Nata in Texas da padre afroamericano originario dell'Alabama e madre creola della Louisiana, si considera una ragazza creola della Louisianne (la pronuncia francese della Louisiana) che storicamente comprendeva parti delle odierne Louisiana e Alabama. Inoltre, "banjee" è un termine coniato nell'ambiente della cultura queer nera di New York City, e si può dire che abbia avuto origine dal moderno banjo. Il banjo è uno strumento a corda derivato da strumenti che risultano essere originati nel Nord America e nei Caraibi a partire dal XVII secolo da parte di schiavi afromericani.
Crescendo nel Sud, la musica country fa parte dell’identità meridionale e viceversa, ed è naturale che le comunità e gli artisti che hanno avuto origine dai loro antenati (schiavi afro americani) indipendentemente dal riconoscimento popolare abbiano continuato a essere pionieri delle arti e costumi derivanti; Beyoncé è una di quest* artist*.
In maniera silenziosa, ma a voce molto alta, attraverso Cowboy Carter II, Beyoncé offre l'opportunità alla cultura mainstream di riconoscere quanto la musica country debba il suo suono e la sua storia all'arte nera, alle persone nere.

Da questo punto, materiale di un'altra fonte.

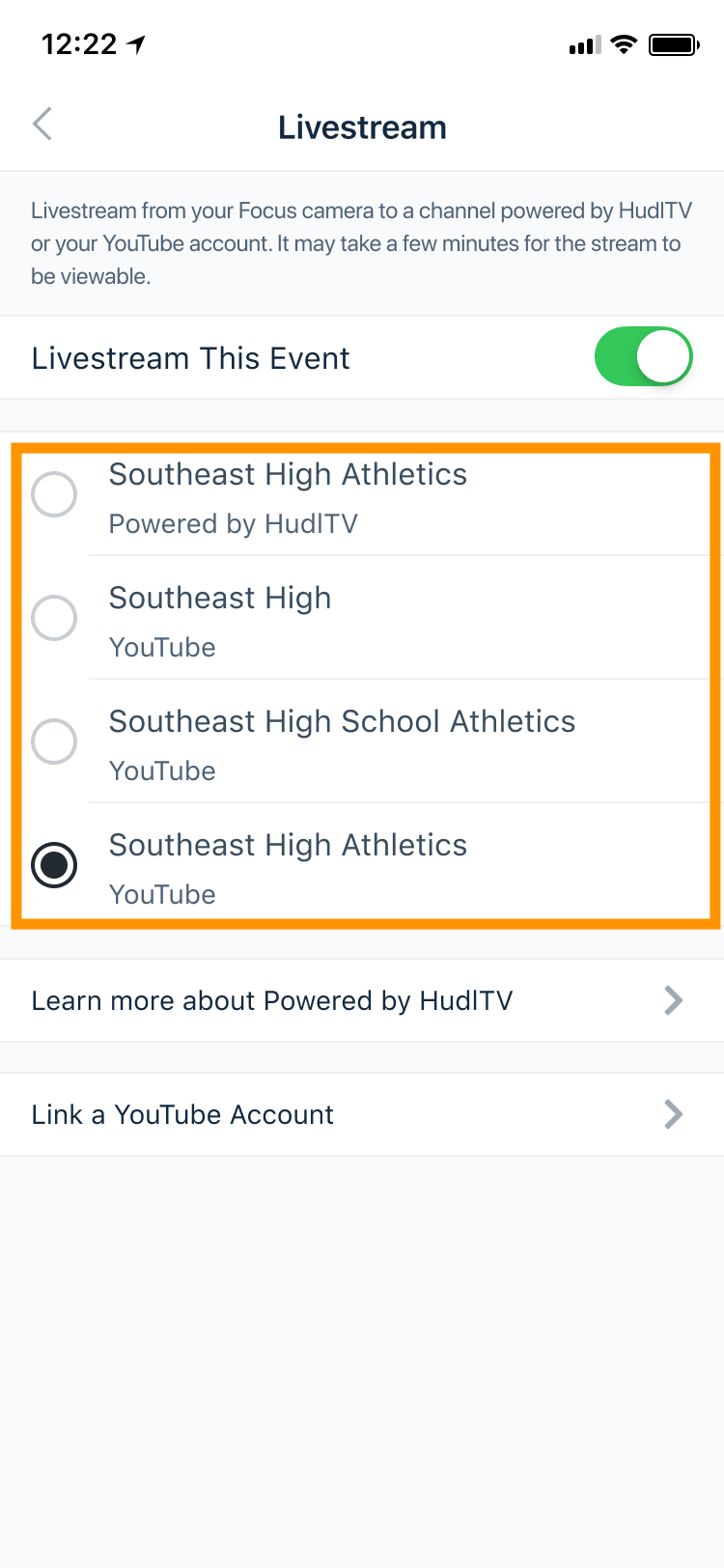This screenshot has width=724, height=1568.
Task: Tap the back arrow to leave Livestream settings
Action: point(42,124)
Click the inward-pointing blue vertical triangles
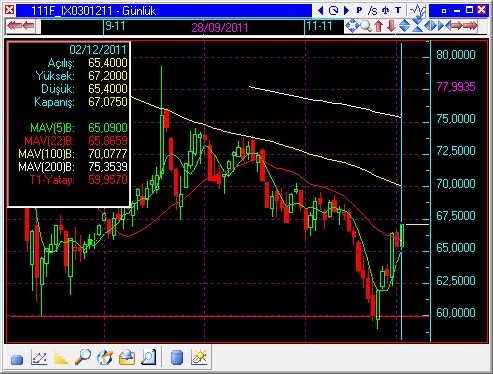Screen dimensions: 493x374 pyautogui.click(x=417, y=26)
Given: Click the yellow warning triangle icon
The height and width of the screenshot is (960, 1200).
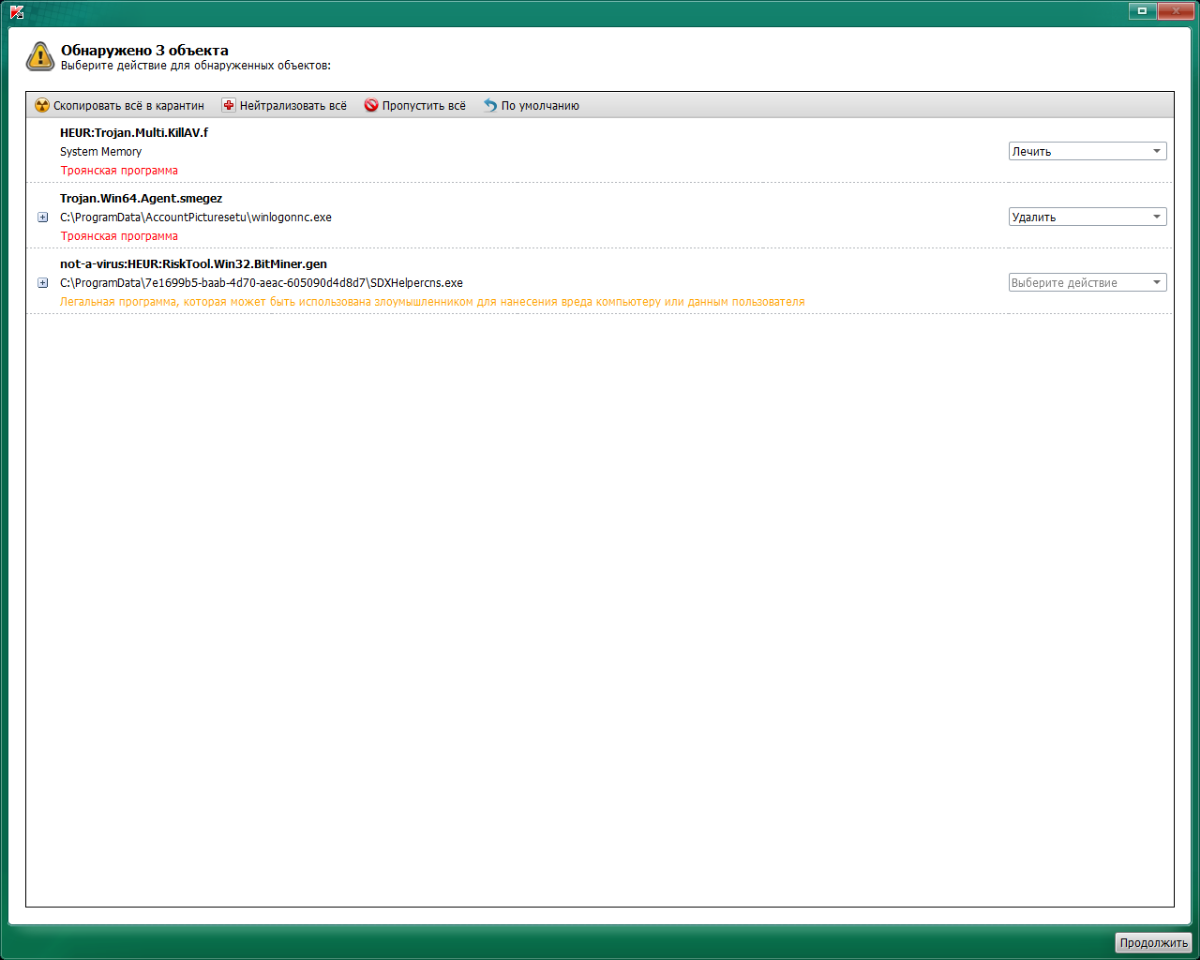Looking at the screenshot, I should pos(39,55).
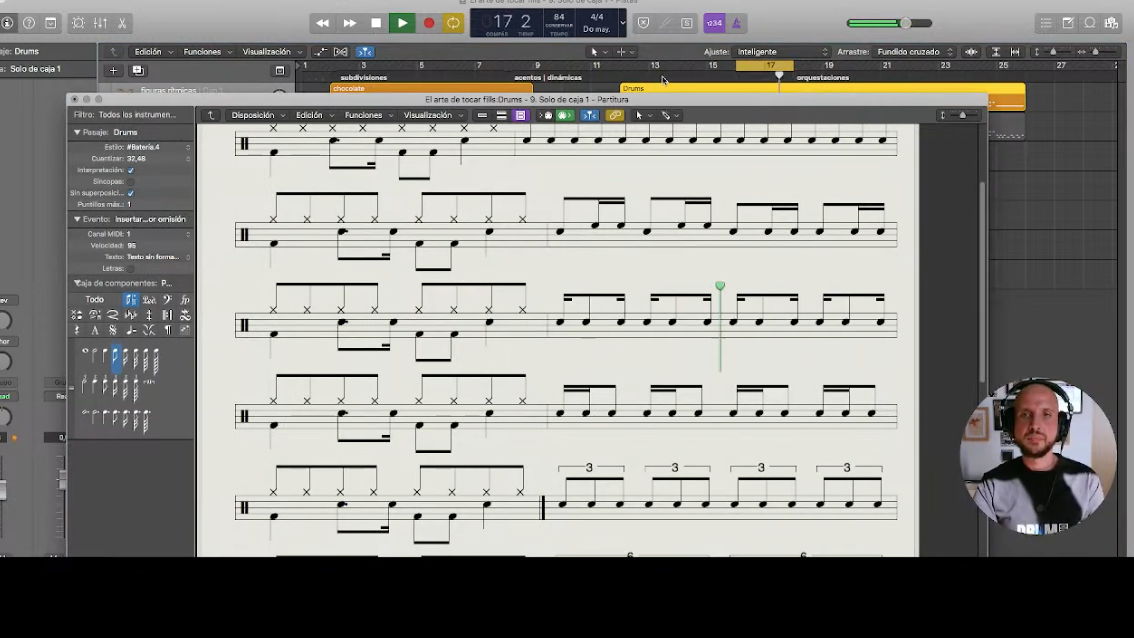The width and height of the screenshot is (1134, 638).
Task: Enable the metronome click icon
Action: click(x=736, y=23)
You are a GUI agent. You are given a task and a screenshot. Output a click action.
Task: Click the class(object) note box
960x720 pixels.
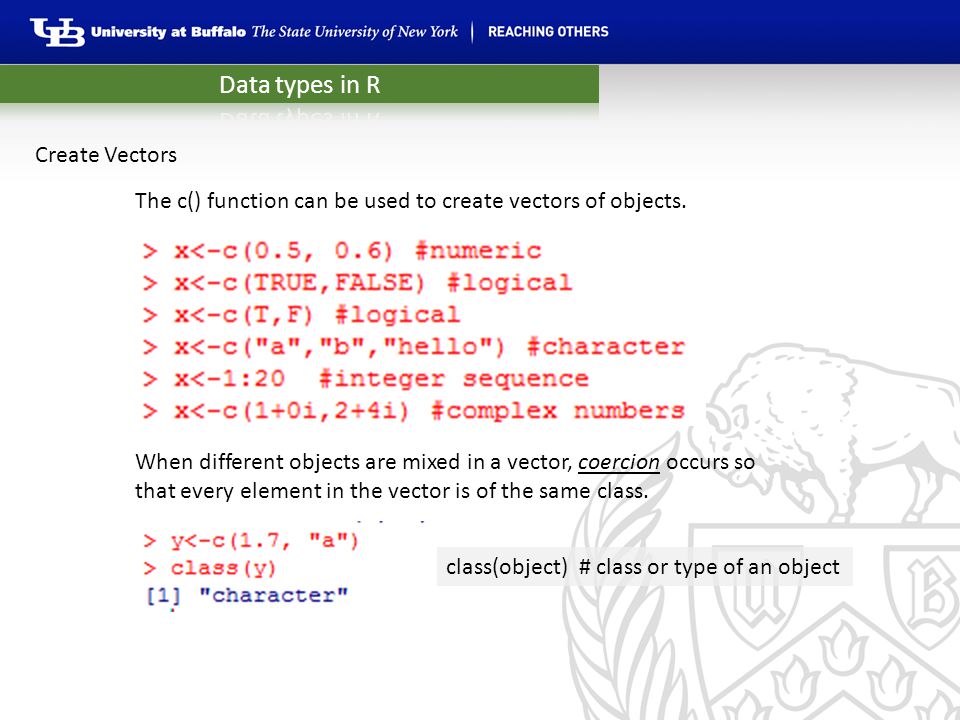pyautogui.click(x=644, y=567)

Le 27 canzoni e l'album lungo 80 minuti offrono prospettiva e intimità nel mondo di una donna che per anni è stata ed è tuttora considerata "l'artista a cui ispirarsi". Dal suo stile alla sua versatilità, Beyoncé naviga senza sforzo tra tempi e generi con l'agilità di un artista poliedrica e il manierismo di una diva esperta, ricercata che è capace di dare e di essere l'esempio, indipendentemente dal ruolo che decide di incarnare. Con l'uscita di Cowboy Carter II, per la prima volta questo ruolo, e questo concetto è stato messo in discussione. Sarà perché ha osato sfidare un genere la cui storia nera è stata a lungo dimenticata e messa in ombra, o semplicemente perché la sua versione mira ad essere una celebrazione della sua visione piuttosto che di quella più tradizionale che proviene dalla stessa fonte (l’ America meridionale) ma canonicamente non le assomiglia per niente. Non posso dirlo.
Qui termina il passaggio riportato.